We performed simultaneous choledco-jejunostomy in one patient for concomitant CBD obstruction due to severe fibro-calcific stricture at the lower end of the CBD. This patient came with severe jaundice. Serum bilirubin was about 16 mg/dl. CBD and pancreatic duct were anastomosed with the Y limb of the jejunum in a series manner. His Jaundice was completely cleared in two weeks time.
The first mortality was due to massive intestinal resection and short bowel syndrome. This patient had a biliary stent and pancreatic duct stent, which were inserted 3 months before the surgery in an Abu Dhabi hospital. These stents were all removed during LPJ. He developed acute intestinal obstruction within 3 weeks after surgery. Re-laparotomy was done and massive gangrene of the small bowel distal to the pancreatojejunostomy was seen and resection done. Later he developed short bowel syndrome and died 3 months after the second surgery. As none of our patients developed this type of complication in postoperative period, we think that pancreatic stent related infection or toxicity was responsible for this massive gangrene of the intestine. So we recommend that all stents should be removed sometime before the surgery endoscopically and should be treated with antibiotic. Moreover this patient was severely diabetic. He had severe degree of chronic pancreatitis and malabsorption, requiring pancreatic supplement prior to operation. The second mortality was due multiple complications arising from diabetes and malabsorbtion.

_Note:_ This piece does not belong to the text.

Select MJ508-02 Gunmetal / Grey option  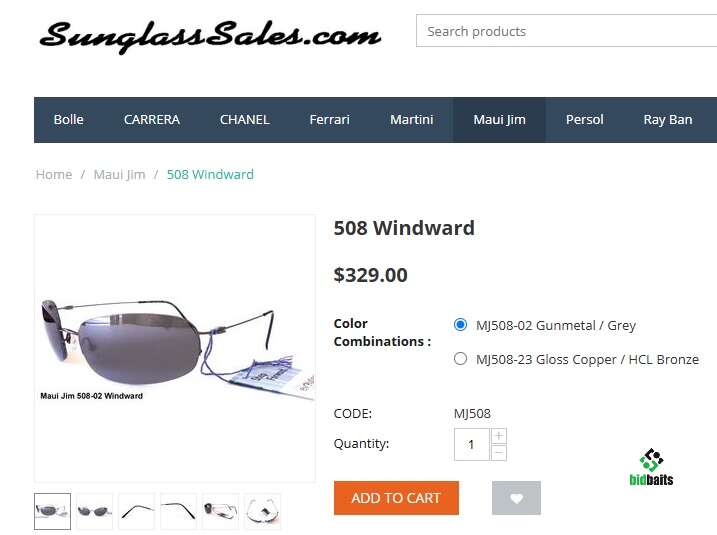pos(460,325)
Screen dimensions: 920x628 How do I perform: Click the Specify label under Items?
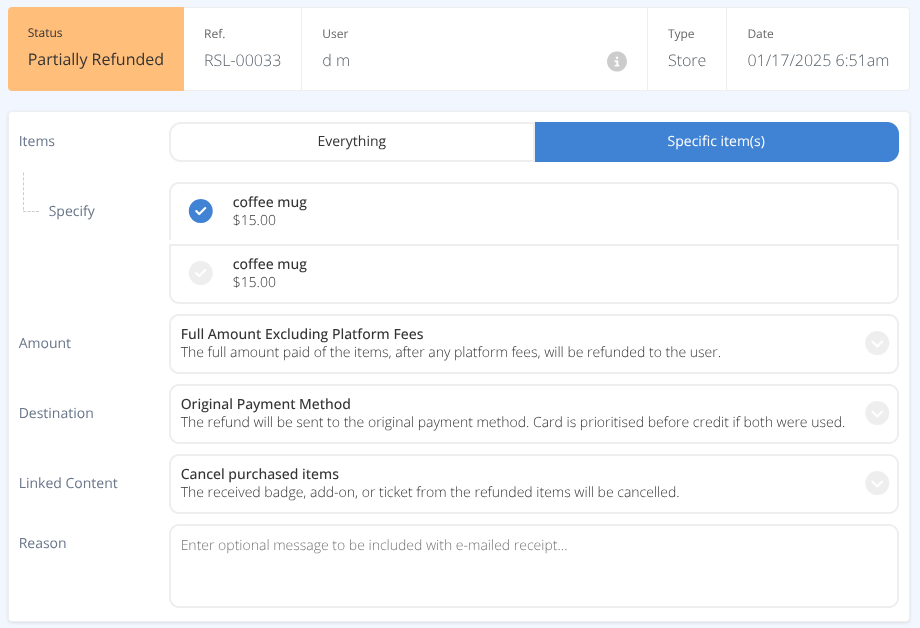72,211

Management of pancreatic duct stones continue to evolve, and it is dependent on the available facilities [19]. Treatments including surgical, endoscopic techniques, laser lithotripsy, extracorporeal shock wave lithotripsy (ESWL), balloon stenting, and medications are effective. The success of endoscopic intervention, as a less invasive procedure in the treatment of pancreatic stones, is partly due to the improvement of endoscopic techniques. However, pancreatic duct stones approximately 5 mm or greater are often not amenable to conventional management with sphincterotomy, stricture dilation, or stone retrieval with basket [20]. In this setting, ESWL has been found to be a very successful modality which historically had been used exclusively in the treatment of renal stones, with an ability to fragment large stones [21].
In one study endoscopic therapy and surgical drainage was compared. They found that complete or partial pain relief was achieved at the end of follow-up in 32% of patients in the endoscopy group and 75% of patients in the surgery group (p = 0.007) [22]. Patients who undergo surgery as their initial treatment for chronic pancreatitis require less consecutive interventions, a shorter hospital stay, and have a better quality of life compared with any other treatment [23].
Compared to the endoscopic approach, surgical risks are often the major concern in surgical intervention for pancreatic stones, which may be associated with operative morbidity and mortality. Fortunately, unacceptable procedure-related risk of surgical intervention seems to be not higher than that of endoscopic techniques, laser lithotripsy, and ESWL [24].
Successful removal of pancreatic duct stones and drainage of the pancreatic duct can reduce pain and improve pancreatic function in majority of patients. Roux Y lateral pancreato-jejunostomy is the best way to achieve that drainage. Patients with chronic calcific pancreatitis and diabetes are unlikely to have favorable outcome even after de-compressive surgery.